Rose et lui prêtaient l’oreille, mais rien ne troublait plus le silence.

– Pourtant, commença Fandor, j’aurais juré…

Il n’acheva point.

Brusquement, alors que rien n’aurait pu faire prévoir la chose, la porte de la salle à manger s’ouvrit. Elle s’ouvrit avec tant de force que son battant venait heurter le mur.

Et, en même temps, un double cri s’échappa des lèvres de Rose Coutureau et de Jérôme Fandor. Dans l’encadrement de la porte, un homme venait d’apparaître. Cet homme portait un long manteau noir, qui enveloppait son corps des pieds à la tête, son visage était masqué par une cagoule noire, ses mains elles-mêmes étaient gantées de noir.
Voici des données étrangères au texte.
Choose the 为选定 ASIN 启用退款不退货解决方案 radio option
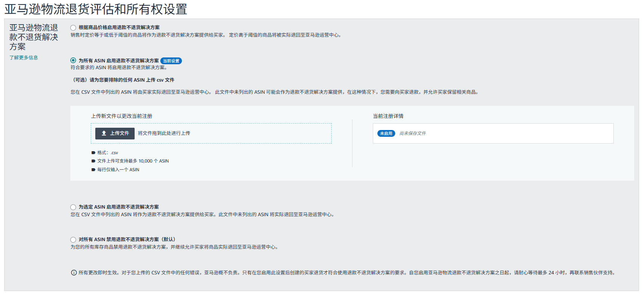The height and width of the screenshot is (294, 644). pyautogui.click(x=73, y=207)
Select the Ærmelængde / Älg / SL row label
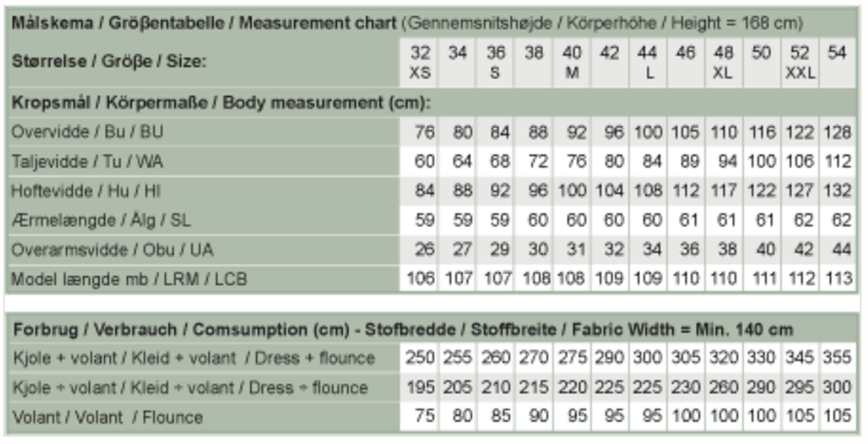 pos(101,220)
– Fantômas ! hurla Fandor.

C’était bien en effet, la silhouette tragique, la silhouette légendaire de l’homme aux Cents Visages. Elle était grande, cette silhouette, extraordinairement, elle demeurait immobile, impassible, et d’en dessous la cagoule, Fandor avait l’impression que des yeux étrangement perçants le dévisageaient. Alors, Fandor n’hésita plus, une colère subite d’une violence extraordinaire s’empara de lui.

C’était Fantômas qu’il voyait devant lui, et il y avait près de dix ans que Jérôme Fandor poursuivait implacablement le Maître de l’Effroi.

Le journaliste n’hésita pas. Il enfonça sa main dans la poche de son veston, et s’armant de son browning, tendant le bras, prenant à peine le temps d’ajuster, il fit feu, droit au front, pensant faire sauter la cervelle du terrible Maître de l’Effroi.

– Fantômas, avait crié Fandor, repens-toi !

La détonation du revolver, formidable, éclata dans le logement. Fandor eut juste le temps de voir, au milieu de la fumée, qu’il avait bien atteint le bandit, que la balle blindée de son browning s’était enfoncée à travers l’étoffe de la cagoule noire en plein front du misérable.

Le coup avait porté et l’homme ne tombait pas.

Déjà le bras de Fandor s’abaissait. Déjà, haletant, il reculait, ne sachant que croire devant la silhouette de Fantômas, qui demeurait debout, immobile, comme s’il n’avait pas été atteint.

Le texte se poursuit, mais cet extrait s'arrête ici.